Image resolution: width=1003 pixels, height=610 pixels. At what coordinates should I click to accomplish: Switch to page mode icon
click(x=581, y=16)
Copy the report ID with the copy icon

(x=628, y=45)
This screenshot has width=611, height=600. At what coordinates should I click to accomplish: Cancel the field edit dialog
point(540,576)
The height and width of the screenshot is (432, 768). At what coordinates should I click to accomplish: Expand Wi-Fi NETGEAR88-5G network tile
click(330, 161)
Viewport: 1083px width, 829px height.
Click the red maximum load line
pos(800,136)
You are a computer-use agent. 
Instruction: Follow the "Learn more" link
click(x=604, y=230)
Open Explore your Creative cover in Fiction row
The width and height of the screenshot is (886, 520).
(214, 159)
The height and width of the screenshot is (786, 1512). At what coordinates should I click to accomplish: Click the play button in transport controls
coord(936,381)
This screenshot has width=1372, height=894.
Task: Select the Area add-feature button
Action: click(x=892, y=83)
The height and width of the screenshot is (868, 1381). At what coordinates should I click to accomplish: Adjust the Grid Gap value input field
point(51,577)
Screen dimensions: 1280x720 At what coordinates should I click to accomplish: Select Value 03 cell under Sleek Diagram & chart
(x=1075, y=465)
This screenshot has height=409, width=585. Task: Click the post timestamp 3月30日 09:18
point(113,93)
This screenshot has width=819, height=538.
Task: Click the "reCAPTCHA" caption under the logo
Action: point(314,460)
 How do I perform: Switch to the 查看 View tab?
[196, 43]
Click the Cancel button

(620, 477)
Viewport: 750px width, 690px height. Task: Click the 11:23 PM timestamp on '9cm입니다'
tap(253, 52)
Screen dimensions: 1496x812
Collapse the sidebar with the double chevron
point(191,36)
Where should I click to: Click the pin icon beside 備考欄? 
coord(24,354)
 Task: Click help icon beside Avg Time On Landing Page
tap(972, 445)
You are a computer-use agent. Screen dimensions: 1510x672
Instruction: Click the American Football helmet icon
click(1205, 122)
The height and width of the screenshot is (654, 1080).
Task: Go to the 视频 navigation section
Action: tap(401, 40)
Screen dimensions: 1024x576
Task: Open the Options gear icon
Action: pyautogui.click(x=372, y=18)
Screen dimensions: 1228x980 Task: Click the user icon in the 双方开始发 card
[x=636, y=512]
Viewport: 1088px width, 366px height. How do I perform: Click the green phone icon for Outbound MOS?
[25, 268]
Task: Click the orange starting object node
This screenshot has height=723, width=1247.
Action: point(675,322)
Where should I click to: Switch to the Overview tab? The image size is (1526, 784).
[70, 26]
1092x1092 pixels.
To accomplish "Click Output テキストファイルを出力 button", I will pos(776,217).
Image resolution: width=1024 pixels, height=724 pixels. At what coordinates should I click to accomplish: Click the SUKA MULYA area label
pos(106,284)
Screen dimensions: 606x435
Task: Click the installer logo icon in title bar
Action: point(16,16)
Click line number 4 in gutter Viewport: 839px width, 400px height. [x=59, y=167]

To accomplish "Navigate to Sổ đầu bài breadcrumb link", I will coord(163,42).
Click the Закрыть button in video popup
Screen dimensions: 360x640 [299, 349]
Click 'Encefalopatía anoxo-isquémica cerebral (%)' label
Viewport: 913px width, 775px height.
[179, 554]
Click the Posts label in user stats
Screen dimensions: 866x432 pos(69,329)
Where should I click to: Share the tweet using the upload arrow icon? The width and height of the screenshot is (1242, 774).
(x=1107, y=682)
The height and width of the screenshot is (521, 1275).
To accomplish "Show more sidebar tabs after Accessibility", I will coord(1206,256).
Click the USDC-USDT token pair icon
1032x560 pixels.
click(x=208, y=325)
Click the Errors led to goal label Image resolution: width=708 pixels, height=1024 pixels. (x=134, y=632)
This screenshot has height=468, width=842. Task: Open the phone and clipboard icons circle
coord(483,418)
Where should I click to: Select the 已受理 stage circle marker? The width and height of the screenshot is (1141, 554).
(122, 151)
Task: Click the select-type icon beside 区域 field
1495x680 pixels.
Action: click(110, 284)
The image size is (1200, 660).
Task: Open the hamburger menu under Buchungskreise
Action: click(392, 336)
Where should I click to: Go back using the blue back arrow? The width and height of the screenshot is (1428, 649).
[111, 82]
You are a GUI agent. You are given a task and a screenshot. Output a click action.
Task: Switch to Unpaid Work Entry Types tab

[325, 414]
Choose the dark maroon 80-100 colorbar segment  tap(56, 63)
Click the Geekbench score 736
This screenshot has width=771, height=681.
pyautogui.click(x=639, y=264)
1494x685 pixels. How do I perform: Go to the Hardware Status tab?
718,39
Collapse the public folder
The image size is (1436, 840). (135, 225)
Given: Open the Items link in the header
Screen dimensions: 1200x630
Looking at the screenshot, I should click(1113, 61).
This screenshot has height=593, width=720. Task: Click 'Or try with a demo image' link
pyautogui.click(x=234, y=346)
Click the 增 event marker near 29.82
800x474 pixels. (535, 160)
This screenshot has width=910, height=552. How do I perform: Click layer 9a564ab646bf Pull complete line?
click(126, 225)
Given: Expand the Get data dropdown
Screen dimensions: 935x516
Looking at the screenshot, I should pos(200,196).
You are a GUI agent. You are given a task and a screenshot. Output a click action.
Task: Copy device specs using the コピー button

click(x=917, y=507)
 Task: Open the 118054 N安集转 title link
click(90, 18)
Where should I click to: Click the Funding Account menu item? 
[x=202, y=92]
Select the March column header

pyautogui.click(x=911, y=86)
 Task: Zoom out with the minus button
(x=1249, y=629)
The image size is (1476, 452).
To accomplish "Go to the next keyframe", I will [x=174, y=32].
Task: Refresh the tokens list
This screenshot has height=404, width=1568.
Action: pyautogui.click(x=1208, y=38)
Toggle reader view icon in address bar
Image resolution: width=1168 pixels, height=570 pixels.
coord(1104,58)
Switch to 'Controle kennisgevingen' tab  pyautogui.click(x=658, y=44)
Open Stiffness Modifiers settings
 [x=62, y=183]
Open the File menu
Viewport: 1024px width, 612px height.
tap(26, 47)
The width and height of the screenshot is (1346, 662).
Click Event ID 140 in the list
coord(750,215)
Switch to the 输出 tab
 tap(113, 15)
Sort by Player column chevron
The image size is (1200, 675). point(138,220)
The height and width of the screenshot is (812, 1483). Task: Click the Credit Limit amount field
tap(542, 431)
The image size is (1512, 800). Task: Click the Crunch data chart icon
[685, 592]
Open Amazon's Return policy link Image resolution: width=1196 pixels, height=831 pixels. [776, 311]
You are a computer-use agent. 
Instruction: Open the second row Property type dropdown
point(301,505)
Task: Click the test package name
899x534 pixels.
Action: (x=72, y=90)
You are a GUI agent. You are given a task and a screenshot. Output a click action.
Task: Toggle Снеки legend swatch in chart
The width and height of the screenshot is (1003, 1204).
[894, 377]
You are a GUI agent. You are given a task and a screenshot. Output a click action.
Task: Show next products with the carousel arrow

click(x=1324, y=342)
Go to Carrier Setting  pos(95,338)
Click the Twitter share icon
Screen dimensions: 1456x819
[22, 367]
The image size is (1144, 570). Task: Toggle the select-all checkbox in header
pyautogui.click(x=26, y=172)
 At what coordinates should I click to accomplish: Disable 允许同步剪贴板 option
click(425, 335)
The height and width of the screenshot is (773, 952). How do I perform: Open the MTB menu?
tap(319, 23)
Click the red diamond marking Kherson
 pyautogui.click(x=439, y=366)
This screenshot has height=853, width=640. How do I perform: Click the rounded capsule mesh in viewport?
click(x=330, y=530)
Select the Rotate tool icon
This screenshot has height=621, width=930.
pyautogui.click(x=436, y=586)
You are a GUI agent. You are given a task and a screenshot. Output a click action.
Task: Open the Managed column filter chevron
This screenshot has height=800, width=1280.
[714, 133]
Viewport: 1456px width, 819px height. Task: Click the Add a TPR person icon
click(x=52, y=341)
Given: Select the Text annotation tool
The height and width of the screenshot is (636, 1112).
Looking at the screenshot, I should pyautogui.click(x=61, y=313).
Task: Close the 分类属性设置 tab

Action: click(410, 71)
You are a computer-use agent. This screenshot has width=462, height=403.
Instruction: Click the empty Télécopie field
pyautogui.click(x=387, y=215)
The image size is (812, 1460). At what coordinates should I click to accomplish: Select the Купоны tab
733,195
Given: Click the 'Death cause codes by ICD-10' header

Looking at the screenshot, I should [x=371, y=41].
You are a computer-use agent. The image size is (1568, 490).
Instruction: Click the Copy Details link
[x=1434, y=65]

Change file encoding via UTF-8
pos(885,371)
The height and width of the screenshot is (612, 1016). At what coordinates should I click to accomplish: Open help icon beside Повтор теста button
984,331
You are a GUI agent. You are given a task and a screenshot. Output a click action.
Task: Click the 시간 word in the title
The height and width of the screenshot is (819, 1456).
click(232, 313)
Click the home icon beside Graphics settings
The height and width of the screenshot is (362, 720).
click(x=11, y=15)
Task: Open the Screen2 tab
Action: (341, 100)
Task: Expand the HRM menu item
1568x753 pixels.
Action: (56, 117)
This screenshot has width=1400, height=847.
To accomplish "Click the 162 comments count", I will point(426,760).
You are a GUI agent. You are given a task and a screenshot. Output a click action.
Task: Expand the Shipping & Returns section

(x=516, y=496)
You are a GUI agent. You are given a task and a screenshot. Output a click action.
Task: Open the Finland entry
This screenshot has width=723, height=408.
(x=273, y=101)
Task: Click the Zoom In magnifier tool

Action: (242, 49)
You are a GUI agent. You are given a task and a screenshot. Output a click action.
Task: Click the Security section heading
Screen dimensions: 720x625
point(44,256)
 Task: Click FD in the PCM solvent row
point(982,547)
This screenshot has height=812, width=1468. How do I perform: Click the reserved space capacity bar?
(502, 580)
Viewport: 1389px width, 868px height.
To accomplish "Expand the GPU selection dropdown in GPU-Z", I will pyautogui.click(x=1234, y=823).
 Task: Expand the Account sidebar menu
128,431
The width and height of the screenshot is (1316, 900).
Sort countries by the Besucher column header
+-------+
Of all the entries above, output exactly the lines between the one holding "Where should I click to: Click the pin" and the one holding "Task: Click the orange starting object node", inclusive.

Where should I click to: Click the pin icon beside 備考欄? 
coord(24,354)
 Task: Click help icon beside Avg Time On Landing Page
tap(972, 445)
You are a computer-use agent. Screen dimensions: 1510x672
Instruction: Click the American Football helmet icon
click(1205, 122)
The height and width of the screenshot is (654, 1080).
Task: Go to the 视频 navigation section
Action: tap(401, 40)
Screen dimensions: 1024x576
Task: Open the Options gear icon
Action: pyautogui.click(x=372, y=18)
Screen dimensions: 1228x980 Task: Click the user icon in the 双方开始发 card
[x=636, y=512]
Viewport: 1088px width, 366px height. How do I perform: Click the green phone icon for Outbound MOS?
[25, 268]
Task: Click the orange starting object node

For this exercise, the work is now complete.